Las bancas Pymes eran consideradas un comercio difícil… en materia de prestación de servicios, pero desde la creación de la Ley N° 590 y su reforma a la Ley 905 del 2004, han logrado un interesante crecimiento.
De esta forma, se han convertido en un campo apetecido para las entidades financieras, creándose entonces, una “batalla” entre éstas con la intención de atrapar a más empresarios ofreciendo las mejores tasas de interés y plazos de pago.

Entre los servicios que la banca ofrece a las Pymes (estos se pueden evaluar más en las páginas web de las entidades bancarias) están: las transferencias de fondos, el pago de los servicios públicos, a proveedores, contratistas y empleados, de los aportes a la seguridad social, los impuestos nacionales (Dian), entre otros. Todos estos se pueden realizar desde la página web del banco las veinticuatro horas del día.

Otros de los servicios ofrecidos son las cuentas de ahorro y corrientes que sirven para manejar el flujo de fondos y todas las operaciones de recaudo, pago y servicios que las empresas requieren a nivel nacional, con una tasa de interés liquidada sobre saldo diario.

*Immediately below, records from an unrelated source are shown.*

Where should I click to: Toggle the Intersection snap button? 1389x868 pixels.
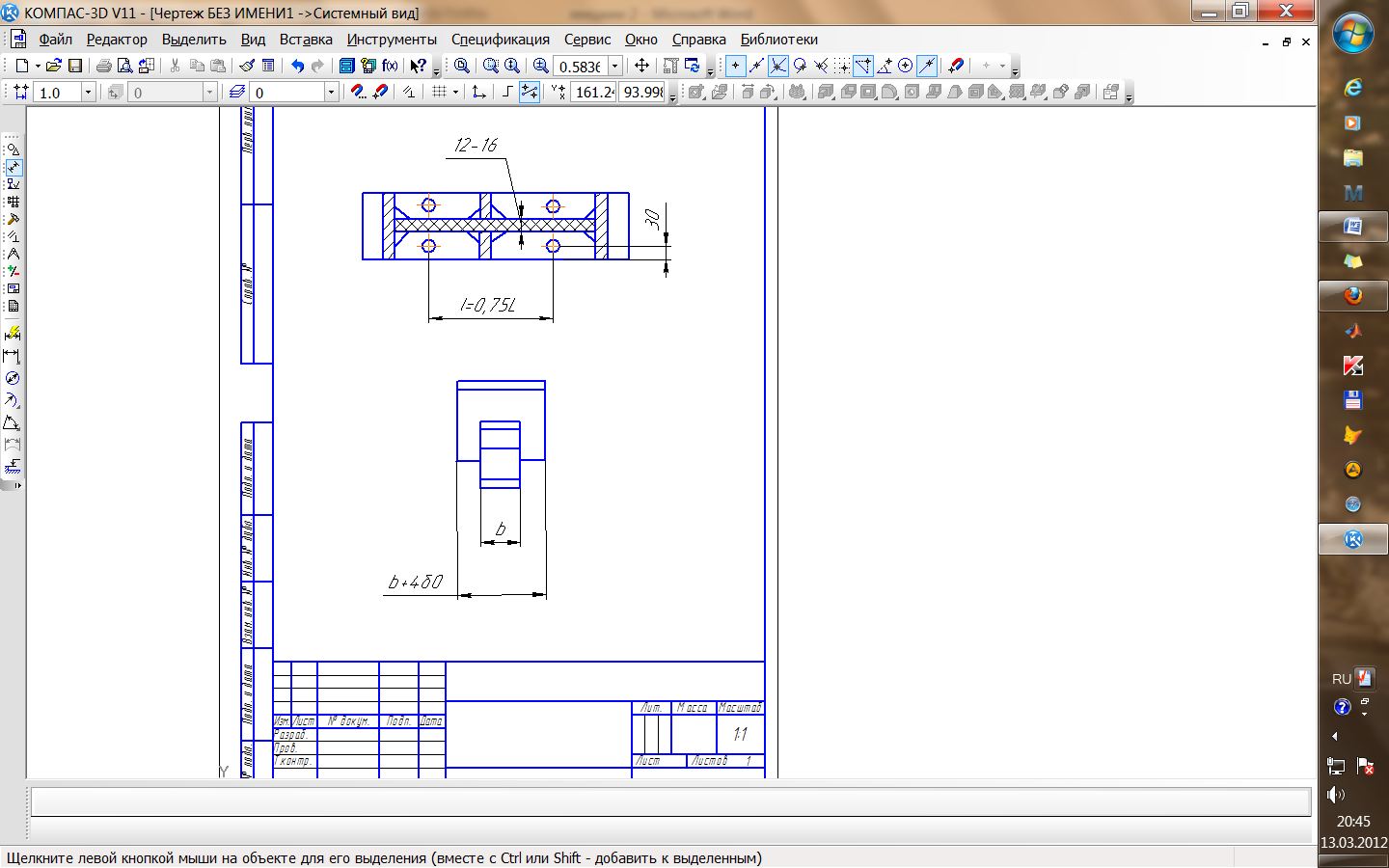778,66
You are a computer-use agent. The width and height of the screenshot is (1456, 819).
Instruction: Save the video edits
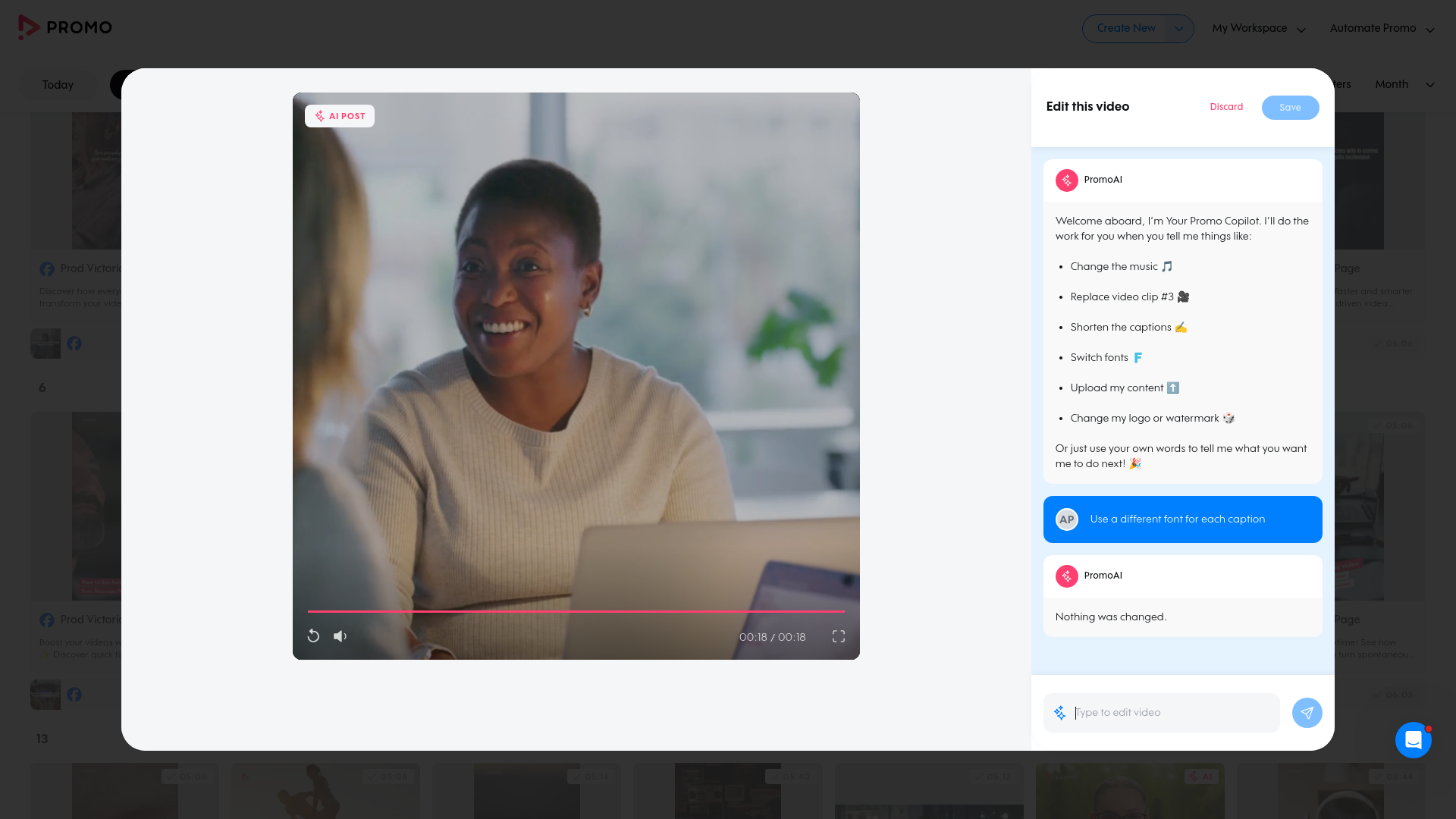click(x=1290, y=108)
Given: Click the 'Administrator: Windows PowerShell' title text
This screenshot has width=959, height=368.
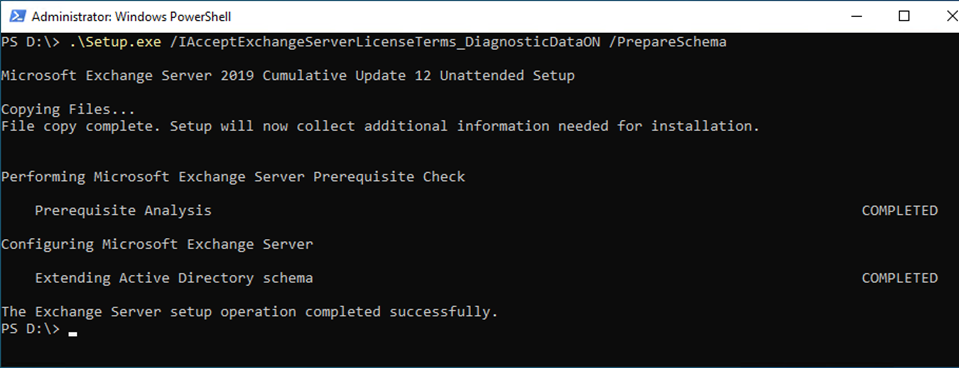Looking at the screenshot, I should (x=131, y=17).
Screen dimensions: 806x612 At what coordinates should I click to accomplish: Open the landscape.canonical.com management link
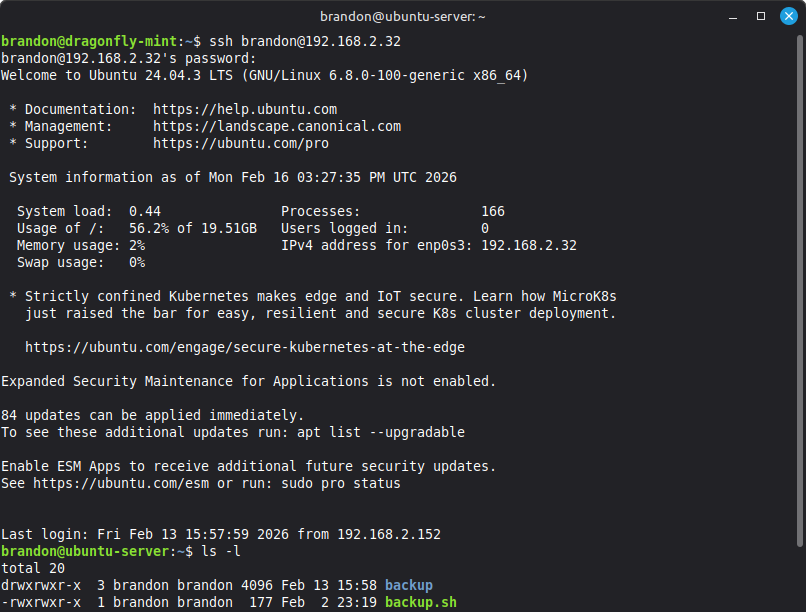tap(276, 126)
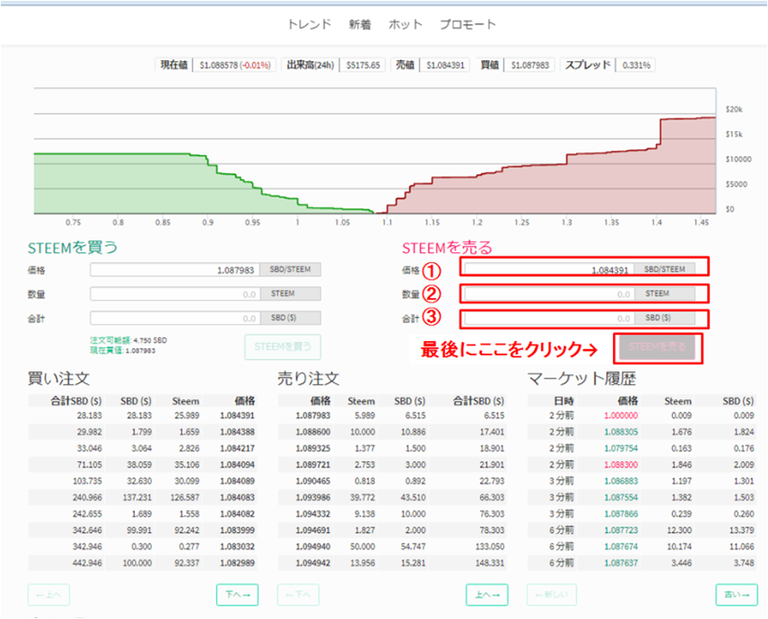Screen dimensions: 768x619
Task: Select the 1.084391 price in 買い注文
Action: click(238, 415)
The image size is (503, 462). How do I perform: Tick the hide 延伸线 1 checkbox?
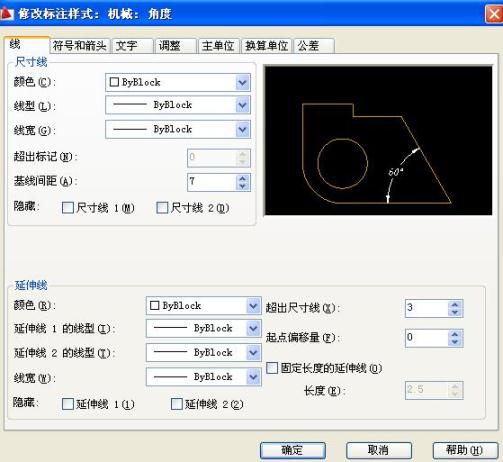point(68,404)
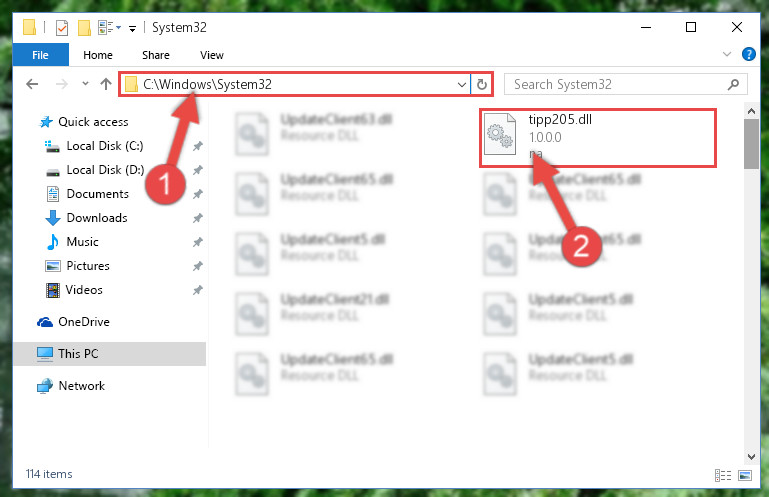
Task: Click the Search System32 field
Action: pos(617,84)

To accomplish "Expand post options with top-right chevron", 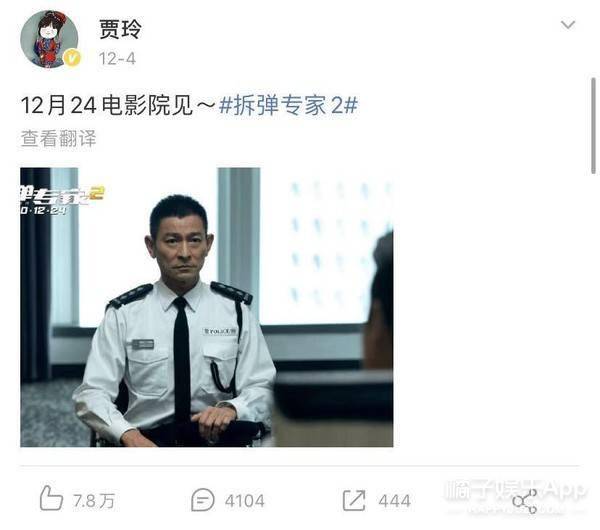I will tap(568, 25).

Existen también créditos en diferentes modalidades como lo son: crédito rotativo que funciona con un cupo de crédito para que la empresa siempre cuente con dinero y el plazo es escogido por el empresario según sus necesidades. También están los Créditos a Patrimonios Autónomos que fue creado para empresas con proyectos viables y altos requerimientos de capital de trabajo para su desarrollo e implementación; y La Tarjeta de Crédito Empresarial que es un producto financiero de fácil implementación y mantenimiento que permite administrar gastos generales sustentados en sistemas de información y control, con beneficios como la financiación hasta por 45 días sin intereses, pagos diferidos de 2 a 36 meses y cuota de manejo gratis. Entre otros créditos.